Ryan mentioned CRT — which teaches that everything and everyone should be viewed first through the lens of race — during Thursday’s White House press briefing from Karine Jean-Pierre, saying that it had played a role in Democratic Virginia gubernatorial candidate Terry McAuliffe’s loss to Republican Glenn Youngkin.

Ryan went on to claim that CRT was “fact,” asking whether President Joe Biden would make a statement addressing the fact that former Secretary of State Condoleezza Rice appeared to oppose it. (RELATED: ‘I Don’t Have To Make White Kids Feel Bad For Being White’: Condoleezza Rice Sparks Explosive Debate On Critical Race Theory)
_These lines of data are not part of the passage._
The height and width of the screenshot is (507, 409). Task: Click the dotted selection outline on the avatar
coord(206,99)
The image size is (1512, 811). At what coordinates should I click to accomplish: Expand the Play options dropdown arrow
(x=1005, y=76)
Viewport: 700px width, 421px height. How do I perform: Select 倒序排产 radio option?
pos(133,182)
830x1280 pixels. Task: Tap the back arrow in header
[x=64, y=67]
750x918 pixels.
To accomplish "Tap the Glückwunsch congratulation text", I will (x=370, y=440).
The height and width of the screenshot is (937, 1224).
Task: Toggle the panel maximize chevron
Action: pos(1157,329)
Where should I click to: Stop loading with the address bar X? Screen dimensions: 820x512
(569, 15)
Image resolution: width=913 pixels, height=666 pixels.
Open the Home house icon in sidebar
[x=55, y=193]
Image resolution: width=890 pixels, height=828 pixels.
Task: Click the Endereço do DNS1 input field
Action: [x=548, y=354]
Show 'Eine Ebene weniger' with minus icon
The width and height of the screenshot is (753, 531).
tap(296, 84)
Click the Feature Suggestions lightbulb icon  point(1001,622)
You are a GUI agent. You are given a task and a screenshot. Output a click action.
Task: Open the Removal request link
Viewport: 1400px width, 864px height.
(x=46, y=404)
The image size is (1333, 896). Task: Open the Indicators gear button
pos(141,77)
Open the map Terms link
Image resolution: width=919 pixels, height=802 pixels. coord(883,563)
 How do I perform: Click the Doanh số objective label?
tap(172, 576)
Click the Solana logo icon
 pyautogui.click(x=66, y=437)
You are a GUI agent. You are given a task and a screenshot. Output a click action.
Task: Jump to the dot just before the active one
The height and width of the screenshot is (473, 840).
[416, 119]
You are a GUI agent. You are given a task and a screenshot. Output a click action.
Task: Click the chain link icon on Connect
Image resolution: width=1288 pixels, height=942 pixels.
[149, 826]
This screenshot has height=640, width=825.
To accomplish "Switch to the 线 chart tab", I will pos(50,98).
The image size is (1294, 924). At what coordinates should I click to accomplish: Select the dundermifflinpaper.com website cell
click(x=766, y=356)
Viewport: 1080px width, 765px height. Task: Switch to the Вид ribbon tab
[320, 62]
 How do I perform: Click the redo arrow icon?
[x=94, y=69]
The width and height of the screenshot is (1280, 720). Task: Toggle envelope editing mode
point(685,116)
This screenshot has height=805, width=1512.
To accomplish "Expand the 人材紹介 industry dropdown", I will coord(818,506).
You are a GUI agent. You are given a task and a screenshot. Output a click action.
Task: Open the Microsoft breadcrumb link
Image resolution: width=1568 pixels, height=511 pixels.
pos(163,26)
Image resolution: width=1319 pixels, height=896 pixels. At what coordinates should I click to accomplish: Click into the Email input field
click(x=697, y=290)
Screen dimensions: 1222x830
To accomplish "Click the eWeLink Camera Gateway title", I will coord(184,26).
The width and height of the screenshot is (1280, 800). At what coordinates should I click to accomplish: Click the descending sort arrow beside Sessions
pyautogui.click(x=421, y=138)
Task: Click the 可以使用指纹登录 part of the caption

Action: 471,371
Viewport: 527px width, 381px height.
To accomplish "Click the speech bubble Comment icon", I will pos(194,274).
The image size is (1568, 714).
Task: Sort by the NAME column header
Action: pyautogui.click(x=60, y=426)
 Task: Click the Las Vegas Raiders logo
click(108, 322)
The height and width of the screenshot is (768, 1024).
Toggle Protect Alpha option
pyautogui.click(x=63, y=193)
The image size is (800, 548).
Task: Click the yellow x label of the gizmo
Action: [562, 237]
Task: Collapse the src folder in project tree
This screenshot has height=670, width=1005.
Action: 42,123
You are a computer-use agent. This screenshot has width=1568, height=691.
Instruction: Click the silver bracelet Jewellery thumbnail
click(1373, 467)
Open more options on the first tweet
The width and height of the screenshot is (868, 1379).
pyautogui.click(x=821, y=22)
“A few weeks ago, the first black woman to be Secretary of State, Condoleezza Rice, talked about not wanting to hurt white people — white children — because of facts. Critical race theory. Facts. Truth hurts sometimes,” Ryan said.

She went on to suggest that because Rice had a sizable platform, Biden should address her comments.

“What did the president say about that?” she asked. “Did he respond or think anything about what she said from – she has a lofty perch, or had a lofty perch, and for her to say something like that, that sends a ripple effect.”

Jean-Pierre said that to her knowledge, the president had not spoken about Rice’s comments.

Rice addressed the issue during an appearance on ABC’s “The View,” where she clashed with hosts Sunny Hostin and Whoopi Goldberg.


“I would like black kids to be completely empowered to know they are beautiful in their blackness but in order to do that I don’t have to make white kids feel bad for being white,” Rice said, prompting Hostin to argue that white parents were objecting to “real history.”

“What we’re seeing is this rollback of history. Parents don’t want children to hear about the real history,” she said.

“One more thing, it goes back to how we teach the history. We teach the good and we teach the bad of history. What we don’t do is make 7 and 10-year-olds feel they are somehow bad people because of the color of their skin,” Rice added.